TASK TO COMPLETE -
Lines with the word "screenshot" in them are the ones to copy from the records.
== DATASET ENTRIES
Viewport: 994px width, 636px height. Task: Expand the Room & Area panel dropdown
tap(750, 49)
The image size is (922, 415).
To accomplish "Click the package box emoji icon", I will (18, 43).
====
== DATASET ENTRIES
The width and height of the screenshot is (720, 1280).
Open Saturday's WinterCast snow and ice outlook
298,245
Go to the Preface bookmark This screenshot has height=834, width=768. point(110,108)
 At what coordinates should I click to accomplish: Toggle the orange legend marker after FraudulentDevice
====
== DATASET ENTRIES
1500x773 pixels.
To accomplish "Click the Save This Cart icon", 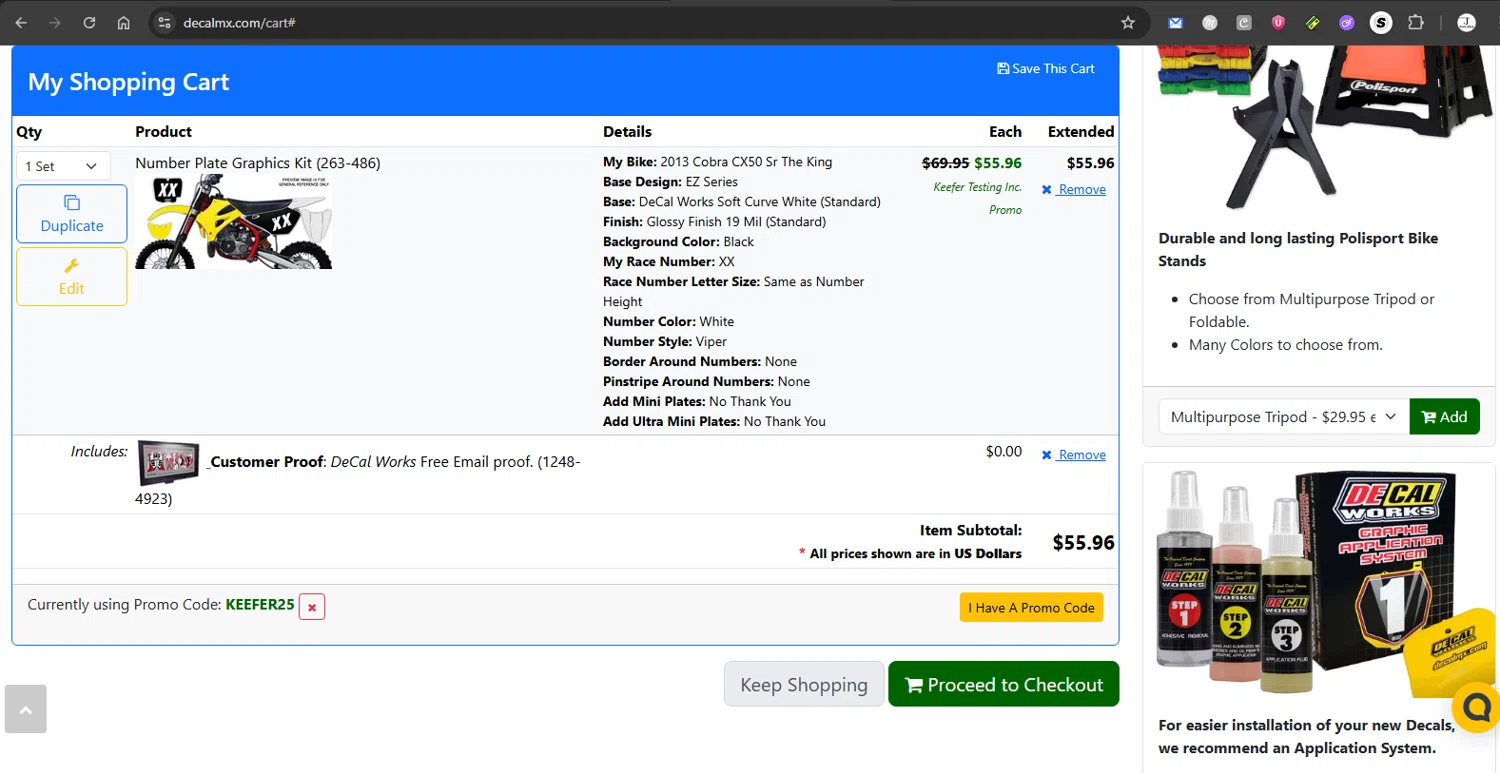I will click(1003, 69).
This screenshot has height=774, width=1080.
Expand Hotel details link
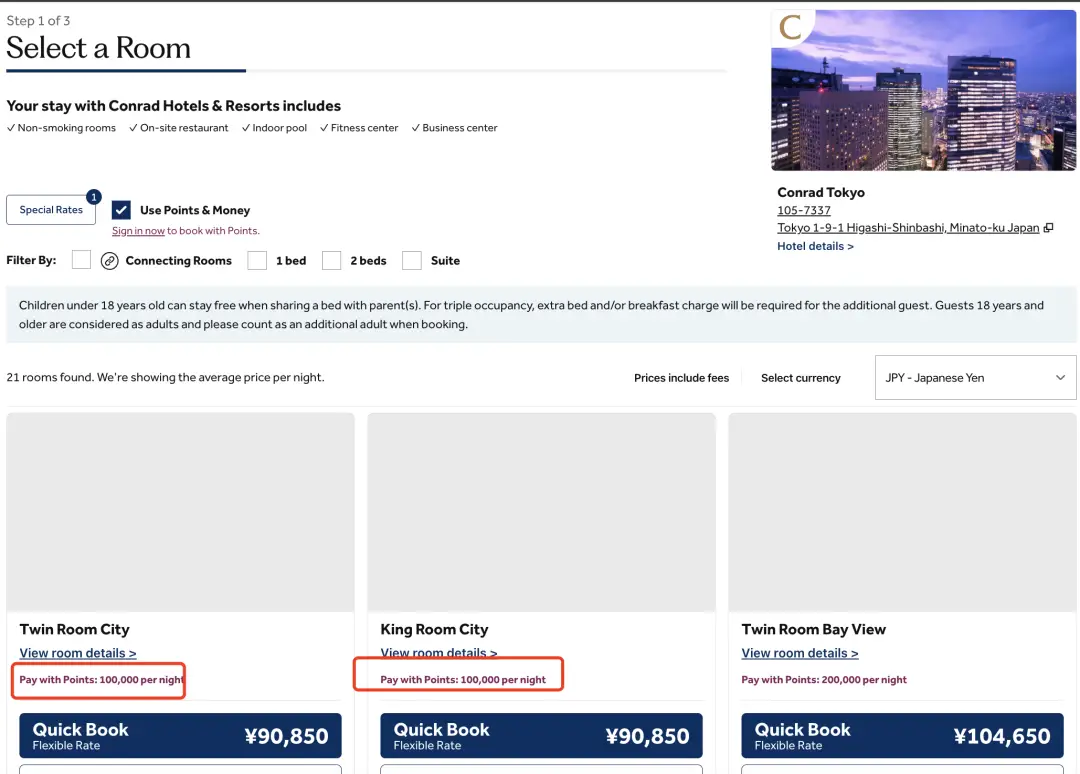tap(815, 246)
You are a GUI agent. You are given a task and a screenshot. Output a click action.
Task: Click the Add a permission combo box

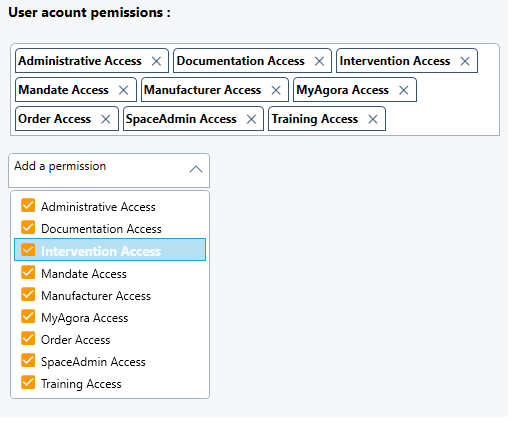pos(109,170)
====
RESPONSE TO THIS TASK -
The width and height of the screenshot is (720, 1280).
Go to the Preface bookmark This screenshot has height=834, width=768. point(110,108)
This screenshot has height=774, width=1080.
You are a GUI agent. You are given a task and a screenshot. Output a click action.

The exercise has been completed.